The second (trailer) PCR test result arrived Friday night: also negative. I still haven’t received the first CVS test result, which would have been a disaster, if I had relied on that.

Princess, not surprisingly, had a rapid result test booth set up at the cruise terminal, for people who couldn’t get a test prior to check-in. I guess that would have been Plan C.

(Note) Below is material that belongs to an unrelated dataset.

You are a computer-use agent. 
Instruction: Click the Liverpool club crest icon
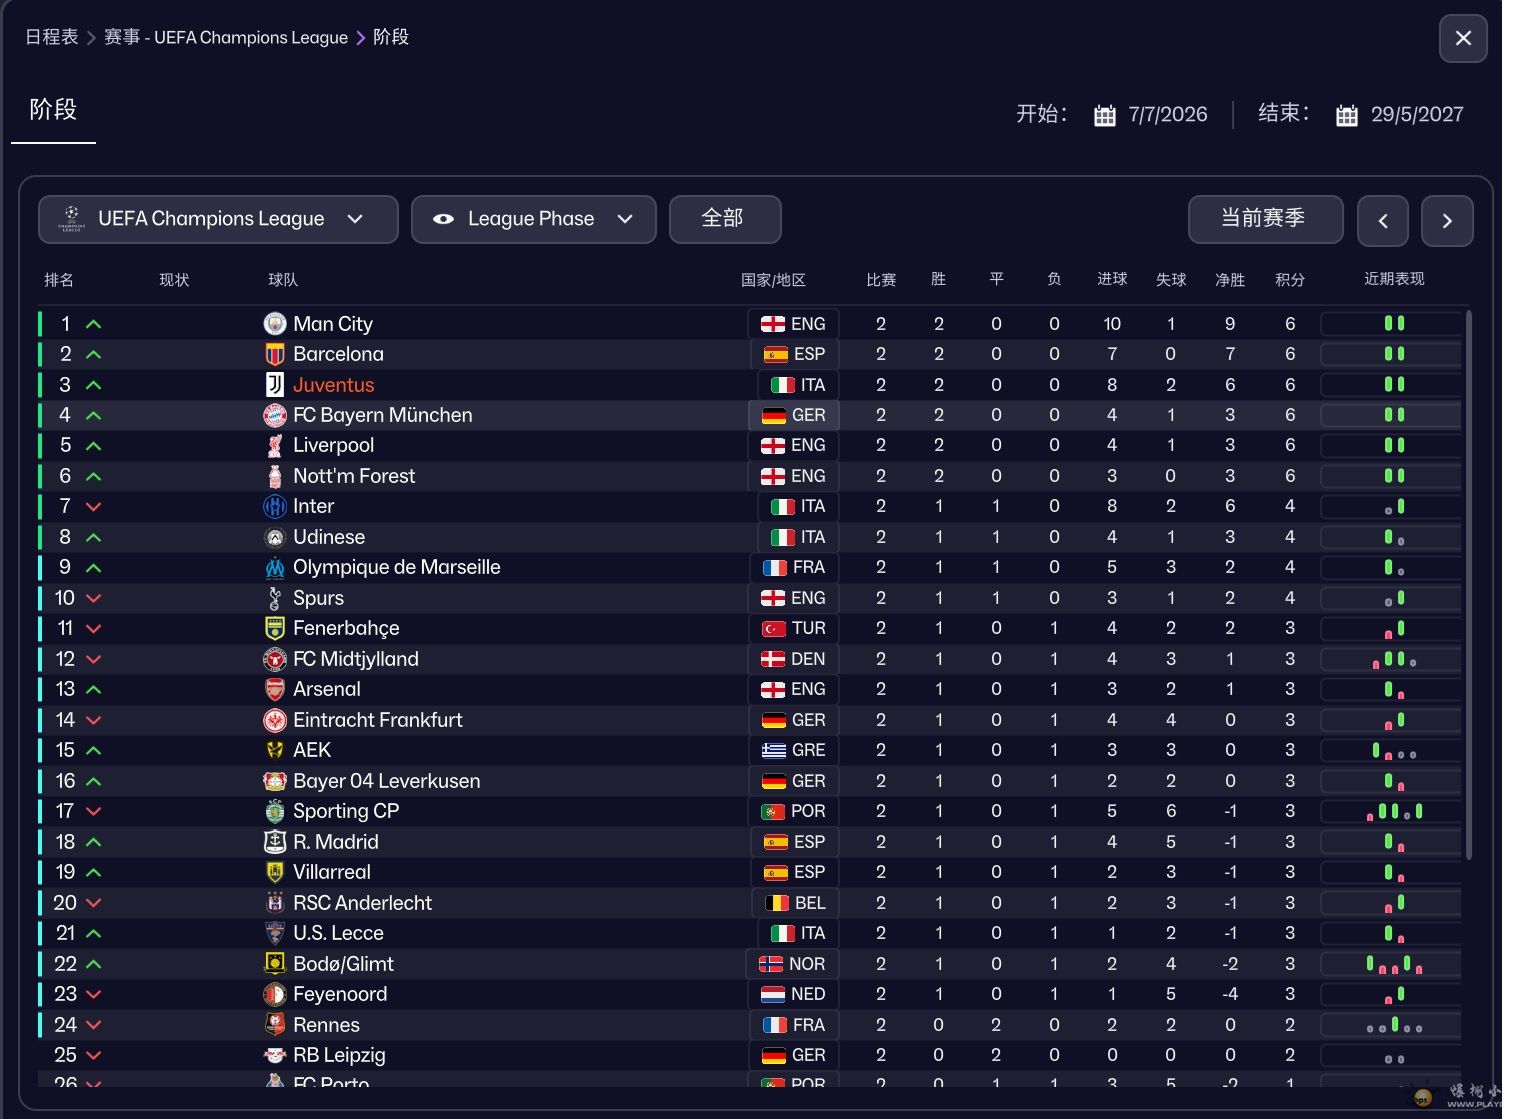coord(274,446)

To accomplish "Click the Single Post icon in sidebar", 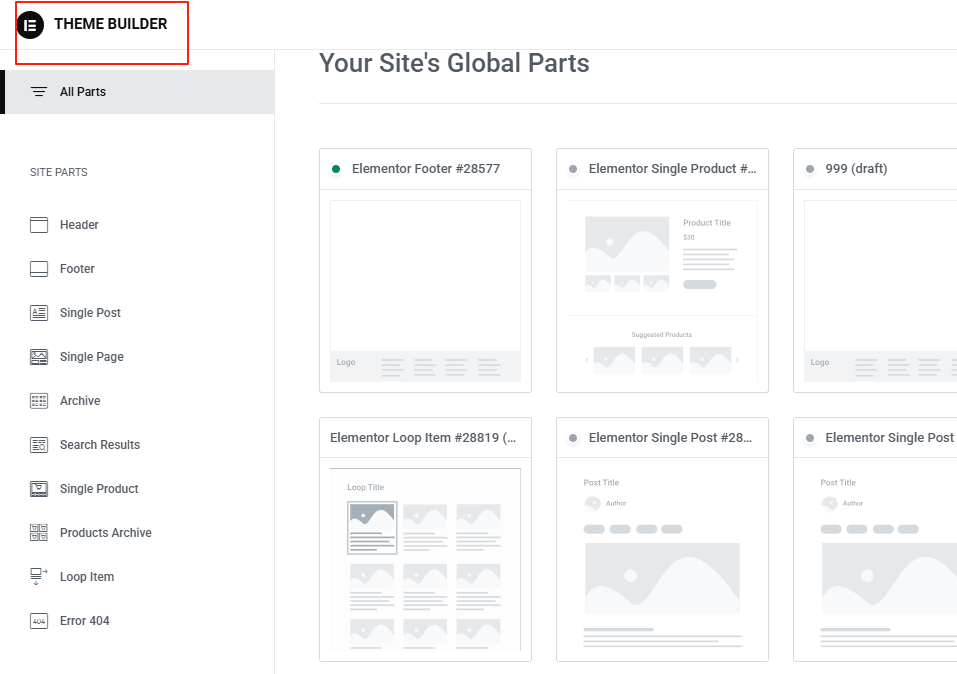I will [x=39, y=313].
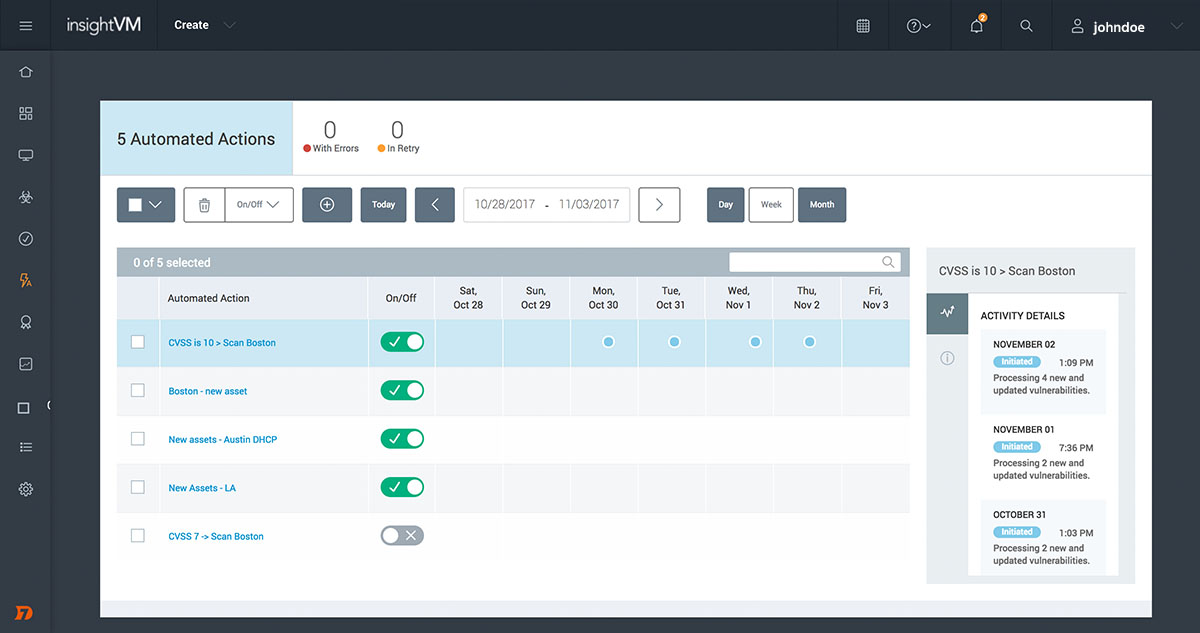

Now the other “adventure”: the Princess Medallion app. This is a smartphone app that provides all kinds of useful information while onboard: deck maps, dinner menus, events, etc. But it also is used to provide Princess with some critical information needed for checkin (e.g., passport information). I thought it was unwise for Princess to rely on a sophisticated smartphone app when many of their passengers were too old to be technologically savvy. But in my case it all would have been fine if the app had worked.

It didn’t.

Case in point: the passport information. The preferred method of providing this information was to use the phone to scan the ID page of the passport. That feature didn’t work. The backup mechanism – manual entry – worked, but just barely. Entering the passport number was simple. Entering the expiration date required scrolling through pop-up monthly calendars until I got to 2028. A PITA. Entering my DOB had the same problem – I had to scroll through more than 1,000 months to get to 1949. Took me 10 minutes and gave my index finger a cramp. Stupid, stupid user interface. Idiotic, really. When I next spoke to Princess (which I did 3 times in total, for a total phone wait time of over 2 hours) I gave them a piece of my mind. “Worst app EVER” was my candid assessment. They admitted that the app had a lot of problems. To say the least.

Another case in point: I found 3 places in princess.com and the Medallion app where my gender was recorded. The values in those 3 locations: “male”, “female” and “undisclosed”. Humorous, I suppose. Maybe I will laugh someday.

The bottom line was that I jumped through the hoops that I needed to jump through to get on board, but it wasn’t easy. And it certainly wasn’t fun.